An important difference from the aforementioned studies is also that we did not cherry pick just the top compounds, but were rather aiming for the establishment of a comprehensive SAR. In this context, some low-affinity compounds are to be expected. However, because each compound has multiple similar molecules, even those compounds carry information. Arguably, development of an SAR might not have been necessary for the ${\mathrm{\beta }}_2\text{AR}$, but is incredibly helpful for less well-explored targets. Forward-synthetic databases such as SCUBIDOO indeed appear as a valuable source for initial molecule suggestions during efficient ligand discovery projects. This was enabled by combining structure-based in silico ligand screening with parallel synthesis and a semi-high-throughput screening assay platform. Of course, further optimization of compounds will require medicinal chemistry modifications outside of SCUBIDOO, but can be grounded on a solid basis of SAR.

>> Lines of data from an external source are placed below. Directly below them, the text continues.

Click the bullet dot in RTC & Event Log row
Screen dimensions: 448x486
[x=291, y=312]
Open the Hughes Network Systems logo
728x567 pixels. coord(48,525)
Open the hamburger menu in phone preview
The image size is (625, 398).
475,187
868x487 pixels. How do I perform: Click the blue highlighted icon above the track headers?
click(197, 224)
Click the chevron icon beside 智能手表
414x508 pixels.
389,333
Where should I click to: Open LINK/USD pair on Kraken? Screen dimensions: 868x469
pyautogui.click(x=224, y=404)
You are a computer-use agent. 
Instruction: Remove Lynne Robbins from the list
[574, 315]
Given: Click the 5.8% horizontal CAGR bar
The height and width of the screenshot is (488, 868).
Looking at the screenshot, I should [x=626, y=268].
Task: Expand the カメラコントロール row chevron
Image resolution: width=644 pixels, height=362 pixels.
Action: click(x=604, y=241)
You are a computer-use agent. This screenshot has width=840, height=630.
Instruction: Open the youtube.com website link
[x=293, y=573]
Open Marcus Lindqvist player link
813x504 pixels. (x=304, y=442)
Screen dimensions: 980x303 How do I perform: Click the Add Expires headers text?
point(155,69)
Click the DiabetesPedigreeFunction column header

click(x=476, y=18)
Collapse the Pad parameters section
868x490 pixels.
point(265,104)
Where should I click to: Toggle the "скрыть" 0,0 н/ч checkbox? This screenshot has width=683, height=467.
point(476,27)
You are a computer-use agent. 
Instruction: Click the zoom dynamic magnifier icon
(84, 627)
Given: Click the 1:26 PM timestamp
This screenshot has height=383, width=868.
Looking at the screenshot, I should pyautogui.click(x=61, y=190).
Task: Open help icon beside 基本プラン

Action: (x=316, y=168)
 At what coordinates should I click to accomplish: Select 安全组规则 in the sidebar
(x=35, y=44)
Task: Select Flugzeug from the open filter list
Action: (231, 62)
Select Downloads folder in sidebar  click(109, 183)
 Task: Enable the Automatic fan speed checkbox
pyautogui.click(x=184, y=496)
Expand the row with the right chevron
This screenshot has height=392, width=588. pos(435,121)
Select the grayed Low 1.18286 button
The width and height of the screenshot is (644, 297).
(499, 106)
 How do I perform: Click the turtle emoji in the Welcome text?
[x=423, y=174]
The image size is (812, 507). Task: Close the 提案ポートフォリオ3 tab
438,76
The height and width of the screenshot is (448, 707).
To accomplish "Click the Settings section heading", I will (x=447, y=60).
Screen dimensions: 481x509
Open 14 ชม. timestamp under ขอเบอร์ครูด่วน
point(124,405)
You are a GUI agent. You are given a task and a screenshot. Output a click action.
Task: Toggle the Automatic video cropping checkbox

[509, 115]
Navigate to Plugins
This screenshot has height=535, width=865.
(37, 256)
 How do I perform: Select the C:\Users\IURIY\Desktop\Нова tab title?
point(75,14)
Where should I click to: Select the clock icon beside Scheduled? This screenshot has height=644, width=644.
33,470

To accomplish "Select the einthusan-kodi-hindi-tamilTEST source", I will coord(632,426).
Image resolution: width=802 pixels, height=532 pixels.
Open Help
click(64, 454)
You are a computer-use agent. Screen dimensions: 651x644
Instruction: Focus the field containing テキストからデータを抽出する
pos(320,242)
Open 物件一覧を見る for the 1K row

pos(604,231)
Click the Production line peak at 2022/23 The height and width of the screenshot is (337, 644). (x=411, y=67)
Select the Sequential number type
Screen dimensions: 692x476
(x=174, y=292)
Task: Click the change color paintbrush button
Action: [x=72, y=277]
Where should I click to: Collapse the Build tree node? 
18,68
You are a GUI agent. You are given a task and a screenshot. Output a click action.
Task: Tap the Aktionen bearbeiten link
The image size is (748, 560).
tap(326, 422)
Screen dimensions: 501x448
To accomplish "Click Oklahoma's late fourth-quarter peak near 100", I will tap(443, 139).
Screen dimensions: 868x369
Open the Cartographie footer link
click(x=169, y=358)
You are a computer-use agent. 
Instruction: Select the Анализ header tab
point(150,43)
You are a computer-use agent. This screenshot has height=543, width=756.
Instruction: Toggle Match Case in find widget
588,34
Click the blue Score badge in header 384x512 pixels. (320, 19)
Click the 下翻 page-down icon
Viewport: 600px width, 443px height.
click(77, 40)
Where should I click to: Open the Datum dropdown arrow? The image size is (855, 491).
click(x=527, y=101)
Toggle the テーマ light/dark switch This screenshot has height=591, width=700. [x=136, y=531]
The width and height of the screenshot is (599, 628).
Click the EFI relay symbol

However, we do not consider the medicinal chemistry aspects to be the most important outcomes of this study: The iterative sublibrary-based computational screening approach and the efficient use of each fragment in multiple products put such large arrays of molecules and their biological evaluation within reach even of academic groups and small startups. This will undoubtedly accelerate the speed at which chemical space can be explored.

Methods

Reaction and Product Selection.

Each of the OP$\to$SBP and OP$\to$TBP directions was addressed separately, but in a similar way, as depicted in Fig. 2. After docking of the S subset of 9,994 products in the basal and active conformations of the receptor, the top 500 poses for each conformation were visually inspected. The products that contained a bb.A with favorable interactions in the OP were retained (step ① in Fig. 2). Importantly, suboptimal interactions of the respective bb.B in the SBP or TBP were not considered sufficient to purge such compounds. For each product, all derivatives featuring the same bb.A and obtainable by the same reaction as the original product (② and ③ in SI Appendix, Fig. S2) were extracted from SCUBIDOO and docked as well (④ in SI Appendix, Fig. S2). The poses of the derivatives were inspected for consistency of the binding mode of the bb.A in the OP (⑤ in Fig. 2), as well as favorable interactions of the bb.B in the SBP or TBP, respectively. Most of the virtual hits showed consistent poses in the basal conformation, and thus we decided to consider only this receptor during further processing, as it also features the larger binding pocket. Optionally, for each bb.A, the prestored, similar, analogs in SCUBIDOO were analyzed and products based on the analog bb.A and the identical reaction extracted from the database and docked (⑥ in SI Appendix, Fig. S3). This iterative process progressed also through the remaining molecules in the original docking ranked list of the S subset (⑦ in SI Appendix, Fig. S3) until sufficiently many bb.A candidates were available (⑧ in SI Appendix, Fig. S3). Besides the selection of a set of bb.As amenable to the same reaction, also a set of bb.Bs that would consistently entertain favorable interactions in the SBP or TBP, respectively, regardless of the bb.As they were coupled to, emerged (⑨ in SI Appendix, Fig. S3). We must note that, during analysis of the docking poses, we realized that some in house bb.Bs might also be valid choices providing favorable SBP or TBP interactions. Thus, we generated the corresponding products, docked them, and supplanted the original pool of BBs from in-house stocks, also to reduce overall costs (B18–B24). These building blocks can thus not be found in the original version of SCUBIDOO.